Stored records

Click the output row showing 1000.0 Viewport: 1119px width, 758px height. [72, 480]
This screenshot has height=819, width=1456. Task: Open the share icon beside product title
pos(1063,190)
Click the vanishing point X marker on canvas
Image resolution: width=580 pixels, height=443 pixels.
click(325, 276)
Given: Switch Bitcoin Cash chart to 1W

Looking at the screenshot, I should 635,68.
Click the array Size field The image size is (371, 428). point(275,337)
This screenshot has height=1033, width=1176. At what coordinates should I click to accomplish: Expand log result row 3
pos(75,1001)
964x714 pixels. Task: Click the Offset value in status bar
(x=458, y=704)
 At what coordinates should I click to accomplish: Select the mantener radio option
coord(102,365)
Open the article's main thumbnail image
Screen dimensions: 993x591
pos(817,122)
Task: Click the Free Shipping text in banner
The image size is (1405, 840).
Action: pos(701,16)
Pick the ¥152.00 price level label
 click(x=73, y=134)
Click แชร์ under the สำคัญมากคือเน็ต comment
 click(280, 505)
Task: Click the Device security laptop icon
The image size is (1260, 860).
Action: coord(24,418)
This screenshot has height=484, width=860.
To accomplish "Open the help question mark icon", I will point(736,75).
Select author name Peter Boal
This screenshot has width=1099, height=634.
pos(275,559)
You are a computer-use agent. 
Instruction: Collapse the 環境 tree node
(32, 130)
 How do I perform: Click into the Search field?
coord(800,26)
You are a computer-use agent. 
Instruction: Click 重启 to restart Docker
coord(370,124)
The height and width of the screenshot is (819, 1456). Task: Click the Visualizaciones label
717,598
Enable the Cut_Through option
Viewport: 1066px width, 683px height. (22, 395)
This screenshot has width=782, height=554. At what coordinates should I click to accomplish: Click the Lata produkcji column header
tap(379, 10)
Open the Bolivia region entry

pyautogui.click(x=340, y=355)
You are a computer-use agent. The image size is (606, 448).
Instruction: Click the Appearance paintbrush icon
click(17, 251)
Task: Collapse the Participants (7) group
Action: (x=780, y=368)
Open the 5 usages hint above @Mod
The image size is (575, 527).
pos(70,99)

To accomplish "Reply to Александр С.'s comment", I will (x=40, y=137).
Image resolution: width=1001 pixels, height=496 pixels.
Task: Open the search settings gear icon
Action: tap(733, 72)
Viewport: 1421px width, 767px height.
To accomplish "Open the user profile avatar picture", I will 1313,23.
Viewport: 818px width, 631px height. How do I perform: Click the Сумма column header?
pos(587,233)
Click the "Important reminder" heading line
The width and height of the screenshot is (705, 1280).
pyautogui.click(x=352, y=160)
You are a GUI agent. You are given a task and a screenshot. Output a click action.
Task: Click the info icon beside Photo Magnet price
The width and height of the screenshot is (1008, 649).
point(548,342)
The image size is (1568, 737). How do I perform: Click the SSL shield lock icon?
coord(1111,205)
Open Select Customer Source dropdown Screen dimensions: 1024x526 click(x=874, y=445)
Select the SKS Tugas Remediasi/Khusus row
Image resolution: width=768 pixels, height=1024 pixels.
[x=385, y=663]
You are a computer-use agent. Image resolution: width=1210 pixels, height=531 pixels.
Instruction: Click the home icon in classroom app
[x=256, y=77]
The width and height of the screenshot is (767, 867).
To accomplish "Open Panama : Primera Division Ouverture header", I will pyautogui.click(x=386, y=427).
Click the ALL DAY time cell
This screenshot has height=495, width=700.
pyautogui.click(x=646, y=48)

ABOUT THIS TASK: Give an exact transcription of the data shown above.

ANSWER TO THIS EXERCISE:
Click the output row showing 1000.0 Viewport: 1119px width, 758px height. [72, 480]
This screenshot has height=819, width=1456. Task: Open the share icon beside product title
pos(1063,190)
Click the vanishing point X marker on canvas
Image resolution: width=580 pixels, height=443 pixels.
click(325, 276)
Given: Switch Bitcoin Cash chart to 1W

Looking at the screenshot, I should 635,68.
Click the array Size field The image size is (371, 428). point(275,337)
This screenshot has height=1033, width=1176. At what coordinates should I click to accomplish: Expand log result row 3
pos(75,1001)
964x714 pixels. Task: Click the Offset value in status bar
(x=458, y=704)
 At what coordinates should I click to accomplish: Select the mantener radio option
coord(102,365)
Open the article's main thumbnail image
Screen dimensions: 993x591
pos(817,122)
Task: Click the Free Shipping text in banner
The image size is (1405, 840).
Action: pos(701,16)
Pick the ¥152.00 price level label
 click(x=73, y=134)
Click แชร์ under the สำคัญมากคือเน็ต comment
 click(280, 505)
Task: Click the Device security laptop icon
The image size is (1260, 860).
Action: coord(24,418)
This screenshot has height=484, width=860.
To accomplish "Open the help question mark icon", I will point(736,75).
Select author name Peter Boal
This screenshot has width=1099, height=634.
pos(275,559)
You are a computer-use agent. 
Instruction: Collapse the 環境 tree node
(32, 130)
 How do I perform: Click into the Search field?
coord(800,26)
You are a computer-use agent. 
Instruction: Click 重启 to restart Docker
coord(370,124)
The height and width of the screenshot is (819, 1456). Task: Click the Visualizaciones label
717,598
Enable the Cut_Through option
Viewport: 1066px width, 683px height. (22, 395)
This screenshot has width=782, height=554. At what coordinates should I click to accomplish: Click the Lata produkcji column header
tap(379, 10)
Open the Bolivia region entry

pyautogui.click(x=340, y=355)
You are a computer-use agent. The image size is (606, 448).
Instruction: Click the Appearance paintbrush icon
click(17, 251)
Task: Collapse the Participants (7) group
Action: (x=780, y=368)
Open the 5 usages hint above @Mod
The image size is (575, 527).
pos(70,99)

To accomplish "Reply to Александр С.'s comment", I will (x=40, y=137).
Image resolution: width=1001 pixels, height=496 pixels.
Task: Open the search settings gear icon
Action: tap(733, 72)
Viewport: 1421px width, 767px height.
To accomplish "Open the user profile avatar picture", I will 1313,23.
Viewport: 818px width, 631px height. How do I perform: Click the Сумма column header?
pos(587,233)
Click the "Important reminder" heading line
The width and height of the screenshot is (705, 1280).
pyautogui.click(x=352, y=160)
You are a GUI agent. You are given a task and a screenshot. Output a click action.
Task: Click the info icon beside Photo Magnet price
The width and height of the screenshot is (1008, 649).
point(548,342)
The image size is (1568, 737). How do I perform: Click the SSL shield lock icon?
coord(1111,205)
Open Select Customer Source dropdown Screen dimensions: 1024x526 click(x=874, y=445)
Select the SKS Tugas Remediasi/Khusus row
Image resolution: width=768 pixels, height=1024 pixels.
[x=385, y=663]
You are a computer-use agent. Image resolution: width=1210 pixels, height=531 pixels.
Instruction: Click the home icon in classroom app
[x=256, y=77]
The width and height of the screenshot is (767, 867).
To accomplish "Open Panama : Primera Division Ouverture header", I will pyautogui.click(x=386, y=427).
Click the ALL DAY time cell
This screenshot has height=495, width=700.
pyautogui.click(x=646, y=48)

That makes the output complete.